Closed PhilMiller closed 9 years ago
Original date: 2014-09-19 18:11:31
Anirudh asks via email:
How do I reproduce the build error in https://charm.cs.uiuc.edu/redmine/issues/549 ?
By MPI build are we referring to MPI code compiled with AMPI?
First, a quick note on our bug tracker usage: Please keep follow-up inquiries in Redmine, so that the problem-solving process can be as transparent as possible for other members of the lab, users reporting trouble, and anyone else interested in our development efforts. If something would involve private information, the 'Private notes' box can be checked.
The error in question can be reproduced by attempting to build the Charm++ RTS itself with the MPI network layer on an MPI implementation that exposes the (now deprecated) MPI C++ bindings. This is most often the case on MPICH and derivatives, such as Intel MPI. An example build command would look like
./build charm++ mpi-linux-x86_64
I believe we keep OpenMPI installed on the lab workstations. This would perhaps be easiest to reproduce and work out on a system with Intel's MPI installed, perhaps Taub/Golub or Stampede. You'll need to configure your environment with the right modules, according to their documentation (ask for help with this if needed).
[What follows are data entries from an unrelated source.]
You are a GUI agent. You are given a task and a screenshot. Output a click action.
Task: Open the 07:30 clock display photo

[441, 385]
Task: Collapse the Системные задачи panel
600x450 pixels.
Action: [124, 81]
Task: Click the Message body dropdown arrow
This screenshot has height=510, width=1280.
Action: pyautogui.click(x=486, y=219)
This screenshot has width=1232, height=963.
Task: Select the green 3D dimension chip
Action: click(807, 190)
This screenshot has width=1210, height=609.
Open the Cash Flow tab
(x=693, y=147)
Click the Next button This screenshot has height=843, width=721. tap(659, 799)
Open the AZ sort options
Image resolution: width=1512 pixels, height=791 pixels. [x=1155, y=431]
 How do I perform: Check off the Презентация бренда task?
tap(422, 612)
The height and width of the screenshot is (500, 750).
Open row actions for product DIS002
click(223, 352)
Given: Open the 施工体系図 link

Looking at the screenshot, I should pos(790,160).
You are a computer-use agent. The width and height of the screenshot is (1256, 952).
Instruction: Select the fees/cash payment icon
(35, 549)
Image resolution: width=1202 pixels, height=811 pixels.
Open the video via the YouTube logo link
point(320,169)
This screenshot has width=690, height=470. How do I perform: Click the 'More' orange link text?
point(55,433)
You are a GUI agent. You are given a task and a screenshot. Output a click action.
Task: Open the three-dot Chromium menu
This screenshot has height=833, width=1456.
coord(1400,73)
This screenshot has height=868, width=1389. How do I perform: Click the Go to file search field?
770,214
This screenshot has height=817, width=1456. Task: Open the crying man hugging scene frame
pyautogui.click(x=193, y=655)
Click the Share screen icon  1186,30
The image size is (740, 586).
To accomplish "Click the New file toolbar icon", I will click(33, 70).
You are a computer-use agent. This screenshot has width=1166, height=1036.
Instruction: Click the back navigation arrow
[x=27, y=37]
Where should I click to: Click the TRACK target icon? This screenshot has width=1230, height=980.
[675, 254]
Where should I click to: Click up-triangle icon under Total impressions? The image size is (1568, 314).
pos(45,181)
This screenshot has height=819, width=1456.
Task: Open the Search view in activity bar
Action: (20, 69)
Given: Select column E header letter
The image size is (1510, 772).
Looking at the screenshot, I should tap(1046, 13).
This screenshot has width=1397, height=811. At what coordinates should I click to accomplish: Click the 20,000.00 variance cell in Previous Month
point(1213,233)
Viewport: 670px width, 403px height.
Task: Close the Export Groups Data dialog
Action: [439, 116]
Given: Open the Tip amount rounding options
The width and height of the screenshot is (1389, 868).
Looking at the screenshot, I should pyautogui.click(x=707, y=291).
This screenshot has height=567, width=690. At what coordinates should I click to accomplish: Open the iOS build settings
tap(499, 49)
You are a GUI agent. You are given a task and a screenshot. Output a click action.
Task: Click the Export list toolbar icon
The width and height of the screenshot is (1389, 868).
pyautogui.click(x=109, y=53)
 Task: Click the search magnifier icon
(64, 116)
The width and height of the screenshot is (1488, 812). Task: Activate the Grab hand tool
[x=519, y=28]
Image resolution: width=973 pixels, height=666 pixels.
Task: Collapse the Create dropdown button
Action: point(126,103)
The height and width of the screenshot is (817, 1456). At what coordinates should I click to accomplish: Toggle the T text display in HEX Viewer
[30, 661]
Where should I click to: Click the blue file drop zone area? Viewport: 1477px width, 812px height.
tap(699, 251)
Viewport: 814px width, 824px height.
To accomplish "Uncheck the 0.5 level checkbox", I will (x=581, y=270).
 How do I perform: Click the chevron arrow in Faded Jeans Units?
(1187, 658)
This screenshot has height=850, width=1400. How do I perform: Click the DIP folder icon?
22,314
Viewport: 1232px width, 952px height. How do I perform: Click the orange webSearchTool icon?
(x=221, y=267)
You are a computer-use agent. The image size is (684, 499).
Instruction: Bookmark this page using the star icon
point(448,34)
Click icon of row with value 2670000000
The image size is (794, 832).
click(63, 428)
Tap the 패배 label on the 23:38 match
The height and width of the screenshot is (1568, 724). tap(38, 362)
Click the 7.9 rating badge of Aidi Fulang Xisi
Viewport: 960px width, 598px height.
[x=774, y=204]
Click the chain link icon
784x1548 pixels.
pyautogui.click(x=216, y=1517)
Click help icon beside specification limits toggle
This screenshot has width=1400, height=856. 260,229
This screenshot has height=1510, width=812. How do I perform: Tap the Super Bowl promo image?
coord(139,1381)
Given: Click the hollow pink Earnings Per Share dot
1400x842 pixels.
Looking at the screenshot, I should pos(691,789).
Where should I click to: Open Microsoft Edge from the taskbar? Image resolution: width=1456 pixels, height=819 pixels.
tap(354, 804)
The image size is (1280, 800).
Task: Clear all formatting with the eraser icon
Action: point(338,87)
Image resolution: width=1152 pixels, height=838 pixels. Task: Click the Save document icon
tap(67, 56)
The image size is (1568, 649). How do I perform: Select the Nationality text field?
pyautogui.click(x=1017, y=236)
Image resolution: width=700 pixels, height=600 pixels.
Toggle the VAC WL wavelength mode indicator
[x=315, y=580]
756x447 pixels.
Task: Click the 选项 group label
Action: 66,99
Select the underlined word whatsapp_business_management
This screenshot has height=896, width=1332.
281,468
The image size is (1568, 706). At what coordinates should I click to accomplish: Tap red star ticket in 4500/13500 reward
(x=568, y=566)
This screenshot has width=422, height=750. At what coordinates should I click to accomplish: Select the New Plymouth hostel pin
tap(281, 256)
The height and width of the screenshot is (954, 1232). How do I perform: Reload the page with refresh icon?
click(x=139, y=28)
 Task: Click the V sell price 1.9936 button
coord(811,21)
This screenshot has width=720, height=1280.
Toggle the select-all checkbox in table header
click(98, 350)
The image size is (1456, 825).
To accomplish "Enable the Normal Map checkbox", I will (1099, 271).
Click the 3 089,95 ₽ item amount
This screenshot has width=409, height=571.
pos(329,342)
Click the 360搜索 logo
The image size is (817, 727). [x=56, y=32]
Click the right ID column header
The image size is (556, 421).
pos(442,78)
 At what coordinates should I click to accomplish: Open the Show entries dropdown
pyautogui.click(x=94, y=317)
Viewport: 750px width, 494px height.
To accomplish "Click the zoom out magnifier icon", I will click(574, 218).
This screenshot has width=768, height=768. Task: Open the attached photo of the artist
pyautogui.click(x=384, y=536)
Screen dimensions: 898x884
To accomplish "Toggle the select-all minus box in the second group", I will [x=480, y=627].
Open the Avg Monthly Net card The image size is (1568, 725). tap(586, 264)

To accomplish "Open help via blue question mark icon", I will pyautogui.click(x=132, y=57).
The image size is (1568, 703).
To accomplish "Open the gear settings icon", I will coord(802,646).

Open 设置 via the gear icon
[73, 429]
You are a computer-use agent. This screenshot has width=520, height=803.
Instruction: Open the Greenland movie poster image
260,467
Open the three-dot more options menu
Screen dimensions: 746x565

The desired outcome of this issue is that we have an added check in our configure
script that, when building for an MPI network layer, tests whether the MPI implementation exhibits this issue, and adds the flags
-DMPICH_IGNORE_CXX_SEEK -DMPICH_SKIP_MPICXX
accordingly.
Original author: Anonymous Original date: 2014-10-03 15:57:55
Unable to reproduce the issue. Taub has two mpi versions(mvapich2 and openmpi). I tried it on hopper. The compilation went through(PrgEnv-intel and PrgEnv-gnu). I'm not sure about the mpi version hopper has. I don't find any information in the manuals.
I don't have an account on stampede. I was thinking of installing mpich on my workstation locally and see if the error appears.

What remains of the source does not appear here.